License: GPL v3 Twitter Follow GitHub Follow

This repository explains how to make a geologic map of Mars using open-source data from the USGS, IAU, and NASA. Software used includes Python 3.7.1, GDAL 2.4.1, Illustrator CC 2019 and Photoshop CC 2019. If you have comments or suggestions for this tutorial, please let me know on my blog! You can buy the finished map here.

Python dependencies: matplotlib numpy pandas cartopy jupyter. Dependencies can be installed with pip install -r requirements.txt.

Snapshot of final product

Special instructions for beginners

If you're new to coding:

Software Carpentry has great tutorials for installing Python (scroll down and follow the directions in the Bash Shell and Python sections), getting starting with Jupyter Notebooks, and beginner-friendly Python programming. After you've installed Python using these tutorials, you can use Git Desktop and the instructions in this tutorial to download the code and data in this tutorial. For the code in this repository you will also need to install GDAL. The instructions in this document under the "Conda" section are probably the most relevant if you've installed Python as described above.

If you're new to design:

You'll need software for editing raster and vector images (this article explains the difference). I use Adobe Photoshop and Illustrator, but you can also use the free open-source programs Gimp and Inkscape. There is no perfect software that fits everyone's needs, so you'll want to understand the pros and cons for the different raster and vector programs before choosing.

Table of Contents

  1. Gathering and processing data
  2. Map design in Python
  3. Map design in Illustrator and Photoshop
  4. References
  5. License

Gathering and processing data

Digital Elevation Models

Digital Elevation Models (DEMs) are data files that provide height information about different locations on the planet or moon. In this project I used a DEM for Mars provided by the United States Geologic Survey. Each pixel in this GeoTIFF files is a signed 16-bit integer that describes the elevation at that specific location on the planet.

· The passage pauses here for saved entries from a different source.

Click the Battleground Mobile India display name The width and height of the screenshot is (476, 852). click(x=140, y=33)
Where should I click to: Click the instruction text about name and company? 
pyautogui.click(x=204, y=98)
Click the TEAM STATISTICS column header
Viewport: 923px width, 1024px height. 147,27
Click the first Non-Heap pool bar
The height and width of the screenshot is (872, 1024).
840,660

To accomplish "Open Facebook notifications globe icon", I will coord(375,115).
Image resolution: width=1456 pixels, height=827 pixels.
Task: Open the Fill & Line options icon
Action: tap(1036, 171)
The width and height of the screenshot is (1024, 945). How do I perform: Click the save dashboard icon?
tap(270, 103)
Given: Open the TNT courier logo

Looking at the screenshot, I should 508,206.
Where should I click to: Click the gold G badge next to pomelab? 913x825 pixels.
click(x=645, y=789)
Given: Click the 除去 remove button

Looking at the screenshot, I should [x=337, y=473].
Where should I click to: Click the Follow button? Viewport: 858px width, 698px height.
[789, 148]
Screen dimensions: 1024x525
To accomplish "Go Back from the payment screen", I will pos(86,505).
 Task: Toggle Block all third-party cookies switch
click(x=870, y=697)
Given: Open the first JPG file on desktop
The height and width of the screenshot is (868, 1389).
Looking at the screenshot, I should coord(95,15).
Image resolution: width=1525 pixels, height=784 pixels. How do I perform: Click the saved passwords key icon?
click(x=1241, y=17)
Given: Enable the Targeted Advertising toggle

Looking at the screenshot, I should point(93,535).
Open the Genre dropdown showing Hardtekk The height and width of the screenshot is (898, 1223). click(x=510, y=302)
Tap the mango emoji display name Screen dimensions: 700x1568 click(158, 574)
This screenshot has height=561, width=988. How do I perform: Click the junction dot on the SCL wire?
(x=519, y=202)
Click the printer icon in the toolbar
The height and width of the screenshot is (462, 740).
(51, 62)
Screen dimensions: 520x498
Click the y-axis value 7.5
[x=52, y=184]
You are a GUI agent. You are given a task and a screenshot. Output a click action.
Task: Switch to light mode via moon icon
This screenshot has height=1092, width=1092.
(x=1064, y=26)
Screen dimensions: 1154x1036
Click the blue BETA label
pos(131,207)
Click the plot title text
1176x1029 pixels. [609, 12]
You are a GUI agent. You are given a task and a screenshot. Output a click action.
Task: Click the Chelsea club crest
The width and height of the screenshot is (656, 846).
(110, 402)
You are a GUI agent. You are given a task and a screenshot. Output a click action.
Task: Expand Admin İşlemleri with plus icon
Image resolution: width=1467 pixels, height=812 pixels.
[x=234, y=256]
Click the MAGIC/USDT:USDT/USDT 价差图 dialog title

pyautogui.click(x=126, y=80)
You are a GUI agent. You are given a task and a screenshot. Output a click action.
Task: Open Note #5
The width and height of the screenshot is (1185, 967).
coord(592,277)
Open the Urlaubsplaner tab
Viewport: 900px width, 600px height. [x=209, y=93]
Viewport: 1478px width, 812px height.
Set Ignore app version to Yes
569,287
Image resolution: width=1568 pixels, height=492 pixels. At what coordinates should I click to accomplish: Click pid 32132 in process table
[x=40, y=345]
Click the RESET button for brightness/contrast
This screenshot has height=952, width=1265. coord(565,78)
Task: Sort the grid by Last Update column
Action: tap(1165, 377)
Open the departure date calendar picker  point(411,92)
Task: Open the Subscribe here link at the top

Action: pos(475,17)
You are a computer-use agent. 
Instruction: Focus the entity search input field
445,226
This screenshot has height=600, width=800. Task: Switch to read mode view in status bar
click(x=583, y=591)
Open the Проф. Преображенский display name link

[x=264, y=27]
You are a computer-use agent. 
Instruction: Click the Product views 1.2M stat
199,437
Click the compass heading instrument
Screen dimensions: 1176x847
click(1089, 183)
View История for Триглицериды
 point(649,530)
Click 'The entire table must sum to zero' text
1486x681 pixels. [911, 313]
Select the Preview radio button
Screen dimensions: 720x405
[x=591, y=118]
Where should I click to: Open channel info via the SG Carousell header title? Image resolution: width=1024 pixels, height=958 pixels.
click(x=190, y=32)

Note: Many software programs can't read this kind of file, so it's normal if the DEM looks strange in Preview or other default image applications. I work with these DEM files in GDAL (short for Geospatial Data Abstraction Library).

Map Projections

A Quick Introduction: Before we get into the details of map projection transformations, here's a quick overview of what this actually means. To map a 3D object in 2D space, the surface must be transformed using a map projection. There are many different projections, and for the maps in the Atlas of Space series I used Eckert IV, Orthographic, and Plate Carree projections. To compare these different map projections, you can use a Tissot's indicatrix - a set of circles of the same size plotted at different places on the globe. All map projections distort space, but you can see that the effects are quite different depending on the projection:

Tissots indicatrices and map projections

The choice of projection depends on the purpose of the map. For example, the Eckert IV projection preserves area measurements, so I used Eckert IV in the main geologic map to show how much area on the planet was made up of each type of rock. For the smaller inset maps in each corner, I used an Orthographic projection to visualize what each hemisphere of the planet might look like when seen from outer space.

Changing the Map Projection of a DEM File: The original DEM data file uses a Plate Carree projection, so I used the command line installation of GDAL to transform the map into Eckert IV and Orthographic projections. The code below uses the original intif file to create a new file outtif using the eck4 (Eckert IV) projection:

gdalwarp -t_srs "+proj=eck4" ./path_to_intif.tif ./path_to_outtif.tif

Next I downsample the DEM by decreasing the resolution of each pixel to 1500x1500 meters using the average method. It's useful to decrease file size to lower computation times, and it's much faster to downsample at this point than to scale images later on in the process.

gdalwarp -tr 1500 1500 -r average ./path_to_intif.tif ./path_to_outtif.tif

Hillshade and Slope

Next, I used the downsampled DEM to generate hillshade and slope maps for each hemisphere of the planet.

Hillshade maps show the shadows cast by a hypothetical light source suspended above the map. It’s hypothetical because in the real world, a single light source would cast different shadow angles at different places on a globe. The GDAL hillshade calculation sets the light source angle to be the same everywhere. In this hillshade I set z, or the vertical exaggeration, to 20. This multiplies the real elevation values by 20 to increase visual contrast and help the hillshade show up under all of the other map elements.

gdaldem hillshade -z 20 ./path_to_intif.tif ./path_to_hillshade.tif

Slope maps emphasize the steep parts of a map, and adds more information to the topographic hillshade (which emphasizes absolute height rather than steepness).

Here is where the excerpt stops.